THOUGH our story of the religious associations of the Abbey is now told, there is something still to be said regarding the building itself. During the occupation by the Dundonalds of the Paisley property, the church was suffered to fall into great disrepair, but its surroundings remained the same as they were at the Reformation. 'The fair garden of the Monastery and a park with fallow deer figure in any sketches of the old buildings that have come down to us. [1] They stand with a background of hills, and enbosomed in wood; and the “Place of Paisley” was reputed one of the most beautiful residences in Scotland.. Even in the present altered state of the mansion house, the remains of a great and stately dwelling, in every way worthy of a nobleman, can be traced. In 1757 all this was changed. The Lord Dundonald of the time, pressed for money, began to feu the Abbey grounds to the burgesses of Paisley and others. An advertisement from a Glasgow paper tells us that upon the “22nd day of January,” in the same year, “there will be sold or feued, by public roup, at the Abbey of Paisley, various parcels of the Abbey gardens of Paisley, belonging to the Earl of Dundonald. The ground proposed to be feued consists of about four acres, very advantageously situated upon the River Cart, a little above the Old Bridge of Paisley. It is subdivided, and planned out for the steading of house and bleaching greens, now stacked off conform to a regular plan, whereby the situation of the houses is such that there will be a most commodious bleaching green from each house towards the river. Excellent materials for building will be supplied from the houses and garden walls of Paisley, where there is a vast quantity of hewn stones, which Lord Dundonald is to become bound to sell to the purchasers at a reasonable rate, to be specified in the articles of roup.” This was the beginning of demolition.
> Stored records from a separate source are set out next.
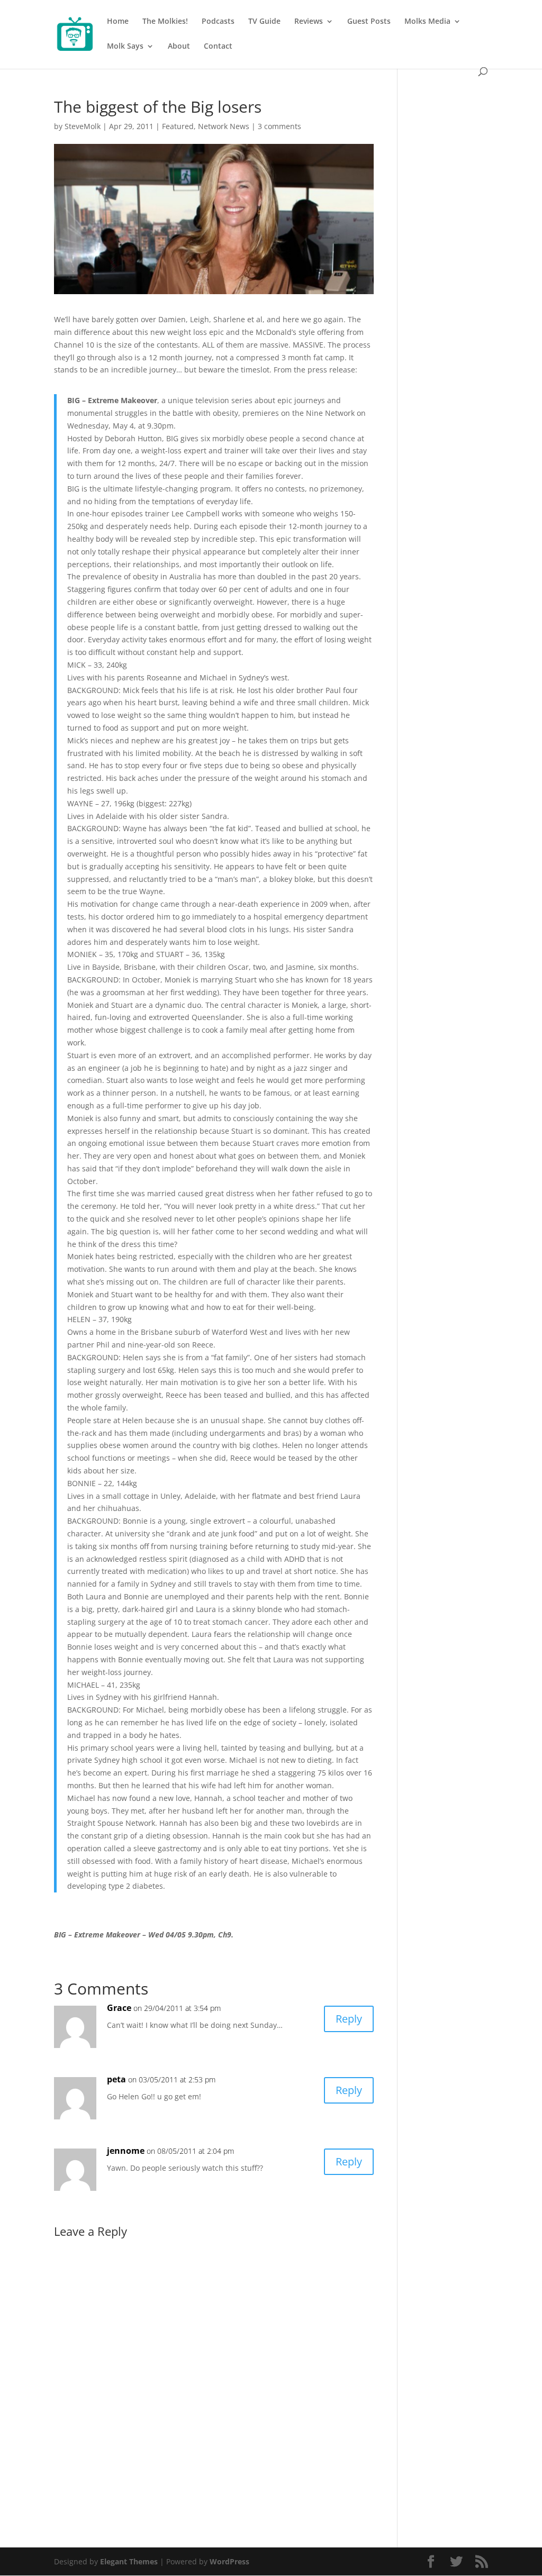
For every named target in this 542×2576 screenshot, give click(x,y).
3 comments (279, 126)
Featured (178, 126)
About (179, 46)
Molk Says (125, 46)
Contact (218, 46)
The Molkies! (165, 21)
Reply (349, 2018)
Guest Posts (369, 21)
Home (118, 21)
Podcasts (218, 21)
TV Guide (264, 21)
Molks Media (427, 21)
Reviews (308, 21)
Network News (223, 126)
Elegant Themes (129, 2561)
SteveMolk (83, 126)
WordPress (229, 2561)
Any remains of the conventual buildings still standing were pulled down, the wall of Abbot Shaw destroyed, and Lord Dundonald was about to level the transept and the choir of' the church when he was stopped by the heritors, who claimed them as church property.

Lord Dundonald sold the property of Paisley in 1764 to James, Eighth Earl of Abercorn, who came to live at Paisley, and who was buried in 1787 in the vault beneath St. Mirin's Chapel. Previous to his death he feued out any of the Abbey grounds that then remained unoccupied, and the New Town of Paisley was built on them. This was in 1781. The mansion house was at the same time dismantled, and let out to small tenants of the class who still inhabit it.

The church was in a dreadful condition. The roof was full of holes, through which the birds obtained free access, “distracting the attention of the worshippers in time of sermon.”
[2] They built their nests and reared their young under the arches of the cleristory. A few of the gentry had “lofts,” or galleries, but the bulk of the worshippers brought their seats to church with them, the poorest sitting upon stones on the earthen floor. Contests occasionally arose for the best place, and the Session Records frequently notice “brawls and flyting in the kirk.” In 1722 a case of this kind was brought before the Sheriff. The melee as described must have been of a very lively kind.

“Agnes Young being in the Kirk of Paisley after the Sacrament, ordering or setting in ane chair or stool where for several years byegone she used to sit, the said defender, coming upon her when she was sitting upon the said seat, bade her begone, therewith violently dragging the seat from under her, occasioning thereby a violent fall to her ; and, not satisfied therewith, when the complainer getting up and getting hold of ane post, he did then rugg and ryve her, driving her head and other pairts violently against the said post, whereby she hath been so indisposed and bruised that she is not capable for any exercise, and thereby not able to earn her daily bread, which her circumstances doth not allow her but labouring with her own hands.” [3]


[1] See Slezer's Theatrum Scotiae, 1693,—also Blaeus' Atlas, 1654.
[2] A lamentable description of the state of the church is given in Douglas's “Description of the East Coast,” published in 1782.
[3] “Judicial Records of Renfrewshire,” a very interesting local history, by William Hector.